Collected data entries
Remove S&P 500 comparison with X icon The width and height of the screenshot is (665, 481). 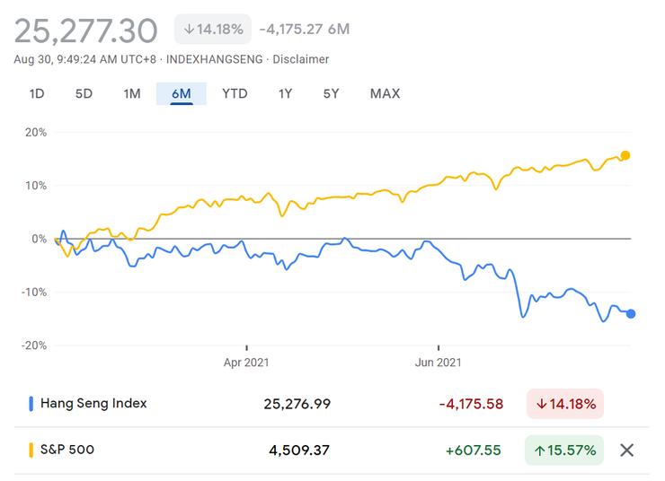tap(627, 450)
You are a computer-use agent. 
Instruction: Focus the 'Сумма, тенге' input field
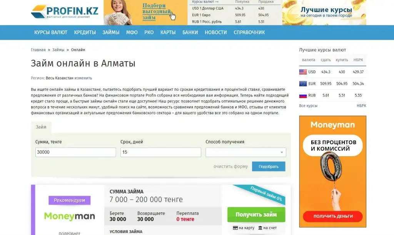tap(76, 152)
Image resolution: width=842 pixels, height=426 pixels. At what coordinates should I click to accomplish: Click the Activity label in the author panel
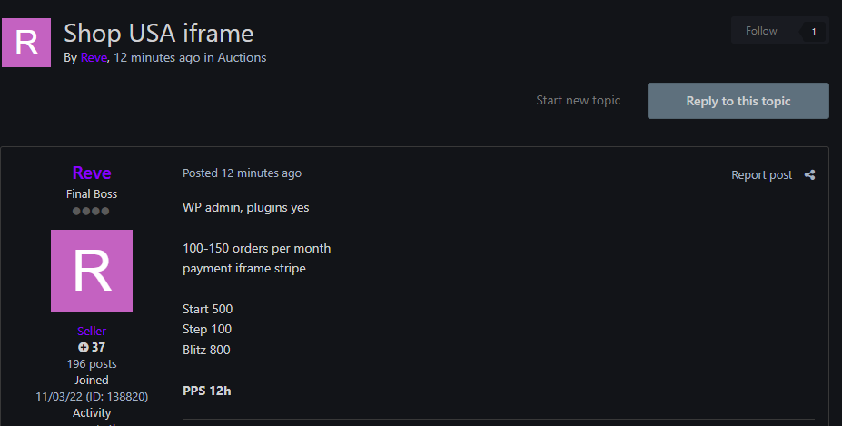coord(92,412)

## How to complete this task
Beginning with the line that holds "Image resolution: width=842" and continuing to the end of the entries above, set down each line exactly, both ends included; include no pictures.

## Exercise result
Image resolution: width=842 pixels, height=426 pixels. At what coordinates should I click to accomplish: Click the Activity label in the author panel
coord(92,412)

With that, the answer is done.